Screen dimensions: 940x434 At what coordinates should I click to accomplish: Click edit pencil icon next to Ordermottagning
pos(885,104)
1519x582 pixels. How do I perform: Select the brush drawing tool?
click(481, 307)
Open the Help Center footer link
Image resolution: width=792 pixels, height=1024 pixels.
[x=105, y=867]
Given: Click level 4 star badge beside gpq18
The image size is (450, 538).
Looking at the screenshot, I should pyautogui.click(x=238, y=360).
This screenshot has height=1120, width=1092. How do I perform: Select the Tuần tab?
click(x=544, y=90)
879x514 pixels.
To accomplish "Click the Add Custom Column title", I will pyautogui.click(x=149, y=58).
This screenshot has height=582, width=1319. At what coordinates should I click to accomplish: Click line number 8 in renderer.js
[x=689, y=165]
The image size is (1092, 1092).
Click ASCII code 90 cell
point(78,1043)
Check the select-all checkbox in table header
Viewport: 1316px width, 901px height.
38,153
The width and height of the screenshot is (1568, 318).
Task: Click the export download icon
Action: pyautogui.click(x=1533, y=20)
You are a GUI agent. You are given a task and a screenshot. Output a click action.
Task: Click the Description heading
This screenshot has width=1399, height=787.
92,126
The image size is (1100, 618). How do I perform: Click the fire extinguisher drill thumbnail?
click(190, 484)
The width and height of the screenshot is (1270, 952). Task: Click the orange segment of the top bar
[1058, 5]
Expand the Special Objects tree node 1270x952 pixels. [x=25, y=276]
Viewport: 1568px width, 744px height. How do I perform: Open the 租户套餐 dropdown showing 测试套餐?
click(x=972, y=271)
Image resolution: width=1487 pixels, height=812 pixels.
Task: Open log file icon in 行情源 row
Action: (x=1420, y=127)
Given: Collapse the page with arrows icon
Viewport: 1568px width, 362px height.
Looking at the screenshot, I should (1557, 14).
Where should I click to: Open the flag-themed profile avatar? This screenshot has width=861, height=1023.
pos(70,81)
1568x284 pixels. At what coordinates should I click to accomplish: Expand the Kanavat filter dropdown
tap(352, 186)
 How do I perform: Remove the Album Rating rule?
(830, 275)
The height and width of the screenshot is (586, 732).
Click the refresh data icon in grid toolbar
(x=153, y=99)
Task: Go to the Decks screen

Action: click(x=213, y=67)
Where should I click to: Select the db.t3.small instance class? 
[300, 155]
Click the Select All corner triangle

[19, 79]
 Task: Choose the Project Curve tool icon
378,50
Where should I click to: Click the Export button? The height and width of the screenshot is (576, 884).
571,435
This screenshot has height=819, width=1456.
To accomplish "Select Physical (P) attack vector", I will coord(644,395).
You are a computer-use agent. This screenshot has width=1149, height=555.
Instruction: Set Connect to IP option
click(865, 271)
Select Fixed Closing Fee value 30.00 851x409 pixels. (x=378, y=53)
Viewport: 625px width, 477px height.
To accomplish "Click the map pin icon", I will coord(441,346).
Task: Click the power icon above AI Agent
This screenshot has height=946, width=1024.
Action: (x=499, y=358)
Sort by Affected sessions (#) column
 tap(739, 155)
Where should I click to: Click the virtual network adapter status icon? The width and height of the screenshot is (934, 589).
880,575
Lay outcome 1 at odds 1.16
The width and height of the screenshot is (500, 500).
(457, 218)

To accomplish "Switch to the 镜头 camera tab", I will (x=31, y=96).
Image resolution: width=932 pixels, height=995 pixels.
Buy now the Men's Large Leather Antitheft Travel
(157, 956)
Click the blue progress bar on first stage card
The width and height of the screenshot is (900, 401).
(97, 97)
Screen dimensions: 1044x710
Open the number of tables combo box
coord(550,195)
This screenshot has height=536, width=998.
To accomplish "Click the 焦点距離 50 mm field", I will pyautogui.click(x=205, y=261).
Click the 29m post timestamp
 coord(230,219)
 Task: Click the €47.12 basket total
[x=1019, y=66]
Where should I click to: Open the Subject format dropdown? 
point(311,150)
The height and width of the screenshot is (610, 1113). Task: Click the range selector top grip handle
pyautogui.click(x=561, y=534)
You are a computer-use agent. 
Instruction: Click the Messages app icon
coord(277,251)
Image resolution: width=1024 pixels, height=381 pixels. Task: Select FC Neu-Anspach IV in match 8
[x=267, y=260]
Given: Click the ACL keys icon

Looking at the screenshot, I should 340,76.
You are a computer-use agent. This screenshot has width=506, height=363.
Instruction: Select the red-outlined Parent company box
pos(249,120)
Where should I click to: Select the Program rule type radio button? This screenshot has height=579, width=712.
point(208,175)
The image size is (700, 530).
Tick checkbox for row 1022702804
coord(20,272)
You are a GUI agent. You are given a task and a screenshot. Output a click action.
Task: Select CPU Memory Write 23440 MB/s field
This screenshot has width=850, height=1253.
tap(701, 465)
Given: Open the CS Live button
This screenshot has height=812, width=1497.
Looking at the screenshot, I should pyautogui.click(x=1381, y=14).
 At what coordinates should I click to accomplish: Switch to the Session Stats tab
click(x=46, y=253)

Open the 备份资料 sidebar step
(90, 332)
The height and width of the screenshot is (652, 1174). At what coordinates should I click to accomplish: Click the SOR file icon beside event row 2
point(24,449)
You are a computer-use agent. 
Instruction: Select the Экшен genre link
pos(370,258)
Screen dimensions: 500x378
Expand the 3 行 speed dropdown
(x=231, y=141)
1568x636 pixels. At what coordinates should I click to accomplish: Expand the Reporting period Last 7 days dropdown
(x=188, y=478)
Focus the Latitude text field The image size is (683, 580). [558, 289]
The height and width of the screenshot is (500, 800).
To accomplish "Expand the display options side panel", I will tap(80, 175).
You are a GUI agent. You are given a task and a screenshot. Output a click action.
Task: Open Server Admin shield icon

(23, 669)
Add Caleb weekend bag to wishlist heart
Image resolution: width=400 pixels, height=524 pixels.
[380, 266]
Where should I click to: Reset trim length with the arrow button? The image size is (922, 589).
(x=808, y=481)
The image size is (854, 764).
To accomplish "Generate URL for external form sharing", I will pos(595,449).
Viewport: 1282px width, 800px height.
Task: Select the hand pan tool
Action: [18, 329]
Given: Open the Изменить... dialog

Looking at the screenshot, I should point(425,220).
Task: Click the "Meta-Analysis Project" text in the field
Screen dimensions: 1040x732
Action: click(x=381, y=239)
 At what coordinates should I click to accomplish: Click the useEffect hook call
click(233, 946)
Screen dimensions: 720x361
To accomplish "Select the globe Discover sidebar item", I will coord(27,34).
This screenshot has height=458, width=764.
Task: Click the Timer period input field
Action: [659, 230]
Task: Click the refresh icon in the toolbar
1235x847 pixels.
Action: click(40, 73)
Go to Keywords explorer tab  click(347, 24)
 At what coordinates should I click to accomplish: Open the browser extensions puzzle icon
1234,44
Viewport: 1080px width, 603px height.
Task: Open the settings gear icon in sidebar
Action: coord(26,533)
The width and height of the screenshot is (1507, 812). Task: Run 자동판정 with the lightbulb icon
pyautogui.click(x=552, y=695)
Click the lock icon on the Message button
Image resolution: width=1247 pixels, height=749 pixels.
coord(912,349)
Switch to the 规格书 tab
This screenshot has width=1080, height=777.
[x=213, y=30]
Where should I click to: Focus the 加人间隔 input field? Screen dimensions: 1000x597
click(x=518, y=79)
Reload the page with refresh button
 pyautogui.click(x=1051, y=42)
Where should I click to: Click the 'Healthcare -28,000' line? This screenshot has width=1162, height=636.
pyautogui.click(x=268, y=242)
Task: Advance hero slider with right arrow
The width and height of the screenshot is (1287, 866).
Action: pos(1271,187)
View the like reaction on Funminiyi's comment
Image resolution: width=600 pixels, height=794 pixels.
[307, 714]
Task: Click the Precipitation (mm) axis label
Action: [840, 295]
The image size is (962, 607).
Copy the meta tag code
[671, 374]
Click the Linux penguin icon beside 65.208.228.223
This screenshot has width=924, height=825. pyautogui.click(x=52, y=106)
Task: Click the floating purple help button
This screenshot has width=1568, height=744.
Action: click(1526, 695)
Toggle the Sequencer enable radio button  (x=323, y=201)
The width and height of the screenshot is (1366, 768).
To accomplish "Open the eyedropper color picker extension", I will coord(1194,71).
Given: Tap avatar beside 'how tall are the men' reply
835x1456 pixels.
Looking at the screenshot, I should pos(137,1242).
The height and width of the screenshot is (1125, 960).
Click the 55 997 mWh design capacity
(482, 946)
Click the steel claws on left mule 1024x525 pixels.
==============================
* Requirement: Everything from the first line of the data through the line holding "Given: Click level 4 star badge beside gpq18" should be output exactly, and no other lines.

* Response area:
Screen dimensions: 940x434 At what coordinates should I click to accomplish: Click edit pencil icon next to Ordermottagning
pos(885,104)
1519x582 pixels. How do I perform: Select the brush drawing tool?
click(481, 307)
Open the Help Center footer link
Image resolution: width=792 pixels, height=1024 pixels.
[x=105, y=867]
Given: Click level 4 star badge beside gpq18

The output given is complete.